**DATASET CONTENT:**
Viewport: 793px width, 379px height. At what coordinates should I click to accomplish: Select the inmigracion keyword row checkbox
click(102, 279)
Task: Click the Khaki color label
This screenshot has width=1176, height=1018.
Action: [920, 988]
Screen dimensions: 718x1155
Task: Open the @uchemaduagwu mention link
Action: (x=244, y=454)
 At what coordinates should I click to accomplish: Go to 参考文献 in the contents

--

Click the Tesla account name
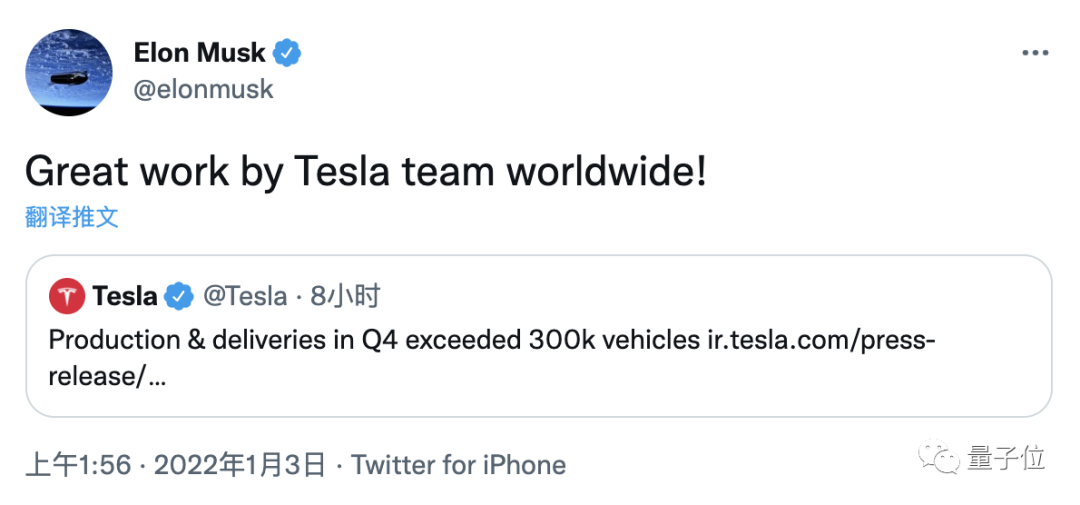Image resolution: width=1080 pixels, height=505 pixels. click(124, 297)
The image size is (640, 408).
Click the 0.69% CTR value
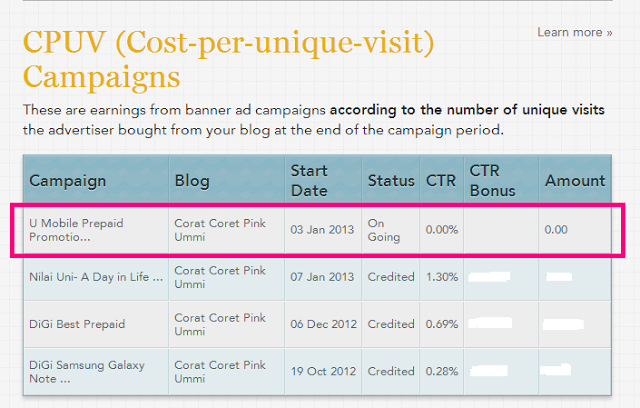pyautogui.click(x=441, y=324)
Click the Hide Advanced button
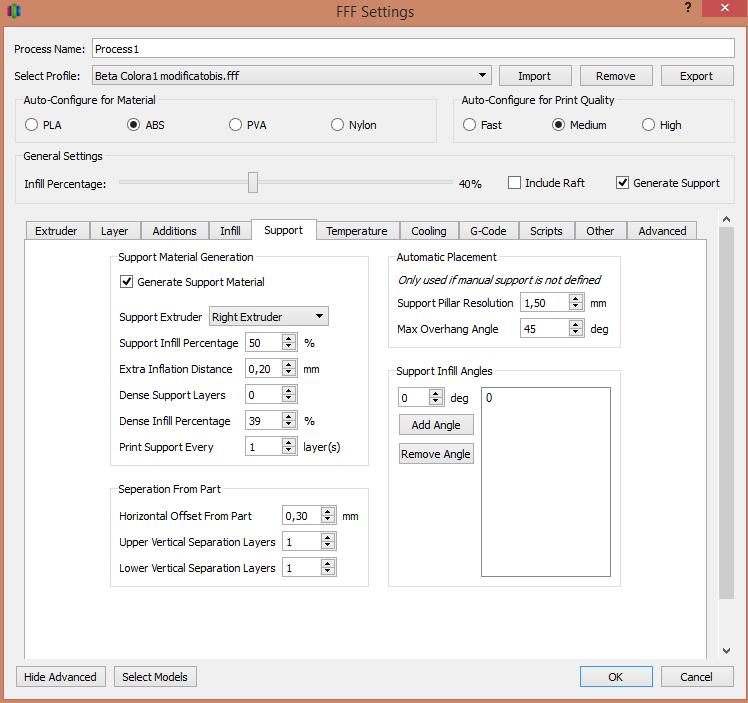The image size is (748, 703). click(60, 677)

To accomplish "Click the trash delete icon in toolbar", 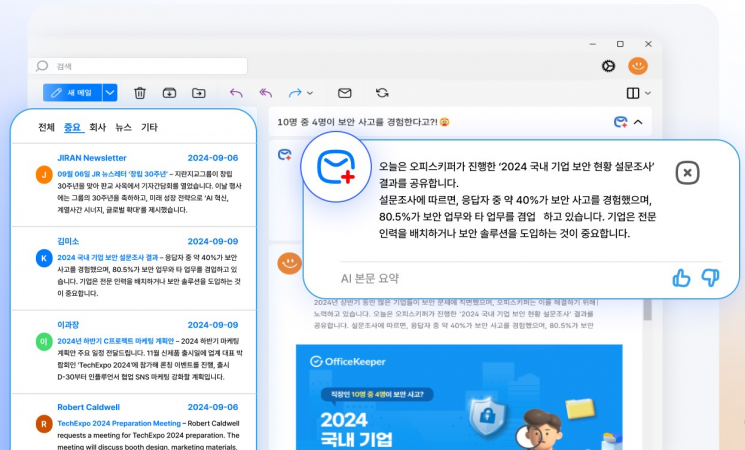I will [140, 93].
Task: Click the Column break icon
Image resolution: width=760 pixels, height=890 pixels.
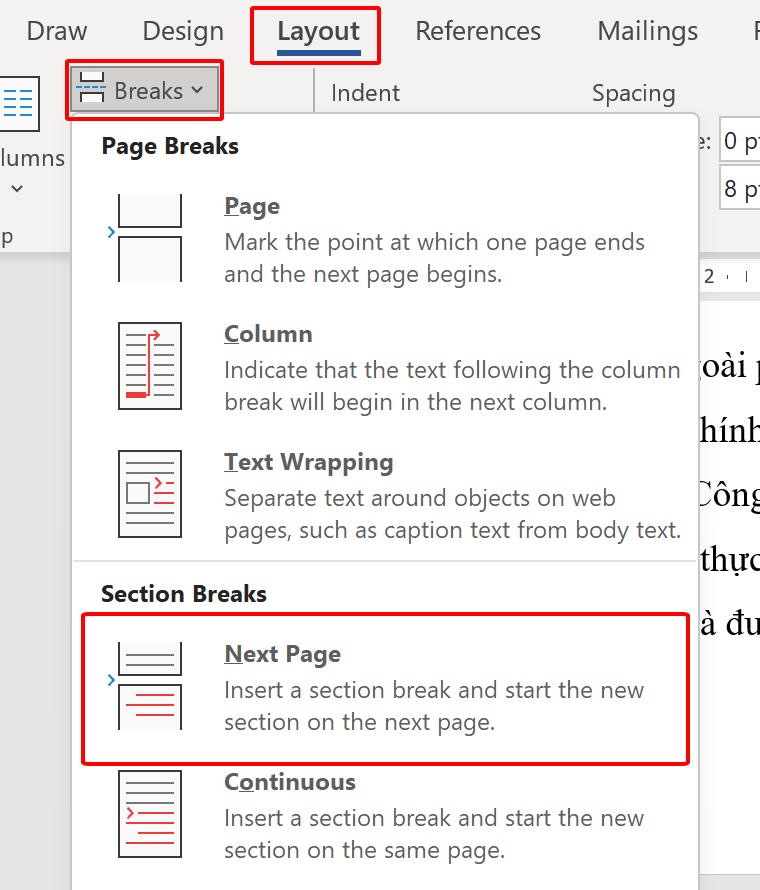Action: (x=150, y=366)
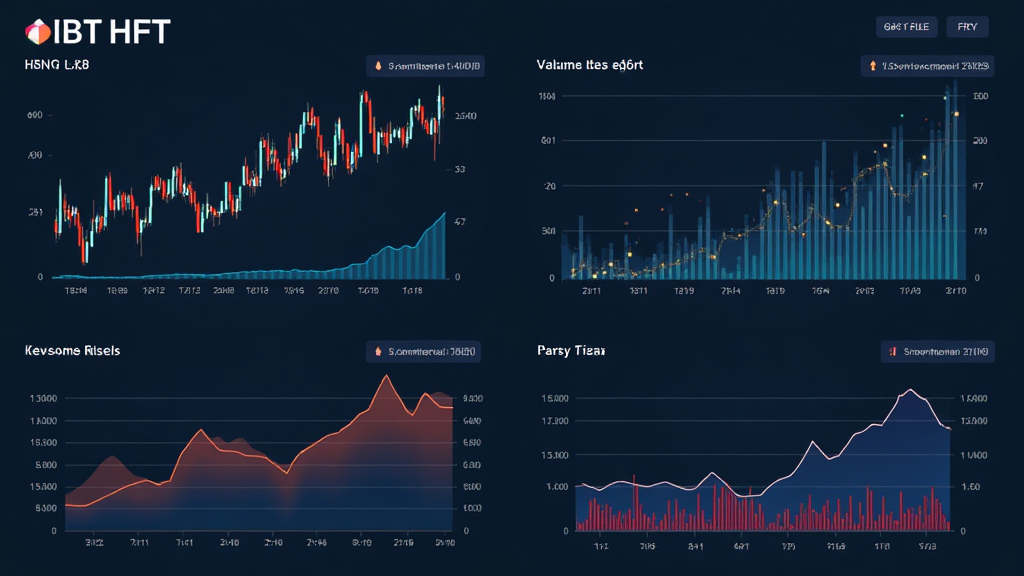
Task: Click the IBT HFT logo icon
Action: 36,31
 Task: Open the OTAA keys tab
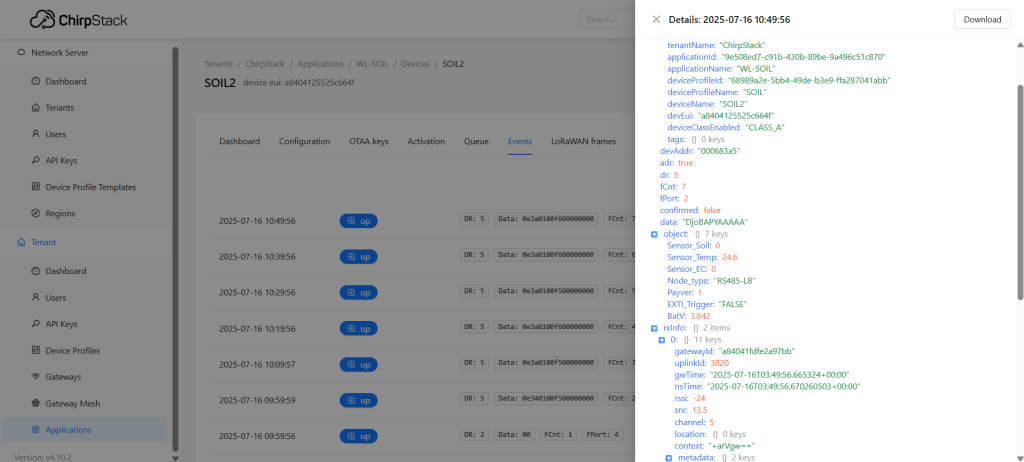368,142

--

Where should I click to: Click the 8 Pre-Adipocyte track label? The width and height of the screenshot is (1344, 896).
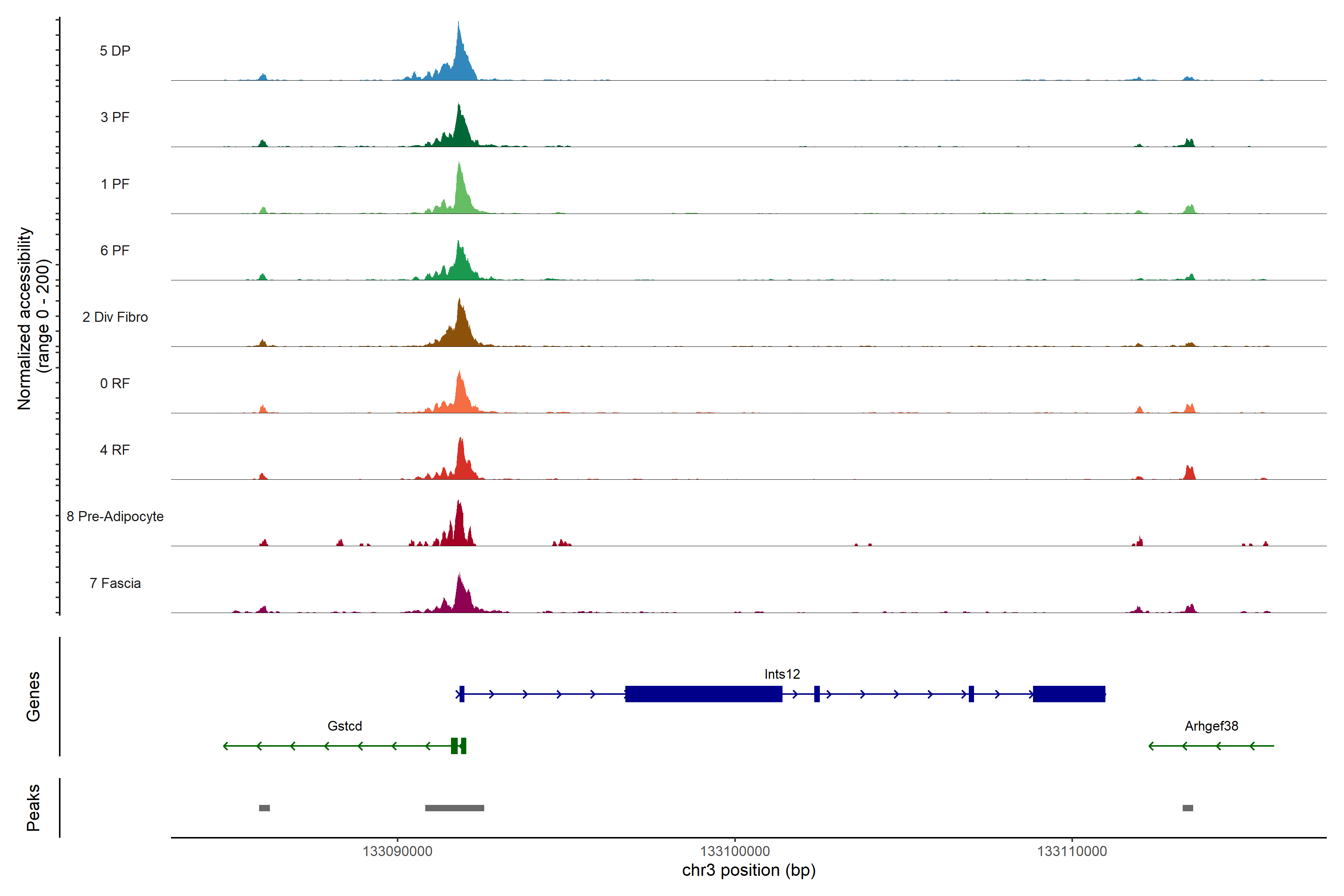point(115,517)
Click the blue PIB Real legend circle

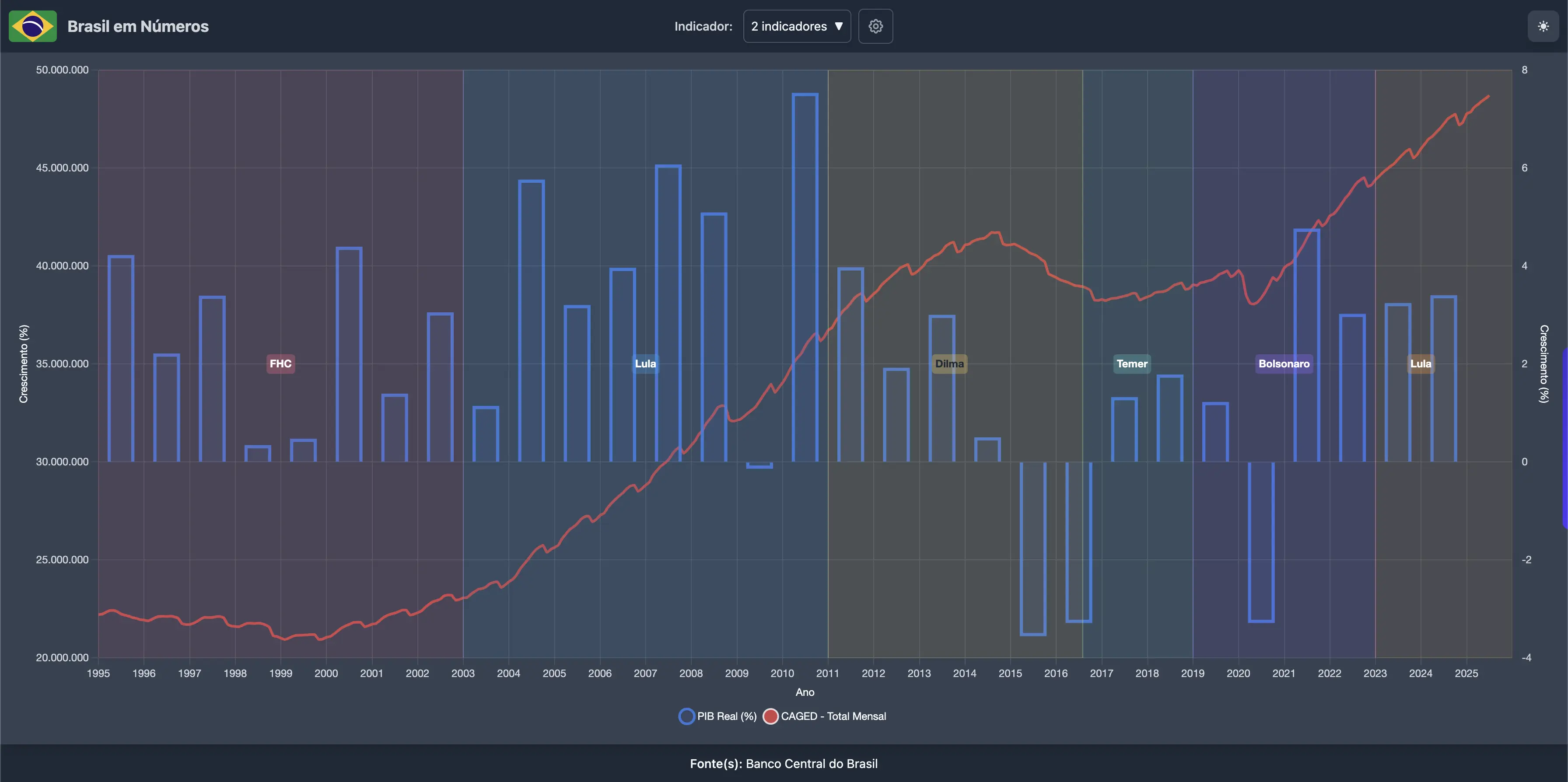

**TASK INSTRUCTIONS:**
Reproduce the data between the lines holding "Viewport: 793px width, 379px" and "At what coordinates should I click to accomplish: Go", inclusive, substituting "Olive" for "Khaki" and leaving everything else unchanged.

**ANSWER IN FULL:**
Viewport: 793px width, 379px height. At what coordinates should I click to accomplish: Select the inmigracion keyword row checkbox
click(102, 279)
Task: Click the Olive color label
This screenshot has width=1176, height=1018.
Action: [920, 988]
Screen dimensions: 718x1155
Task: Open the @uchemaduagwu mention link
Action: (x=244, y=454)
 At what coordinates should I click to accomplish: Go to 参考文献 in the contents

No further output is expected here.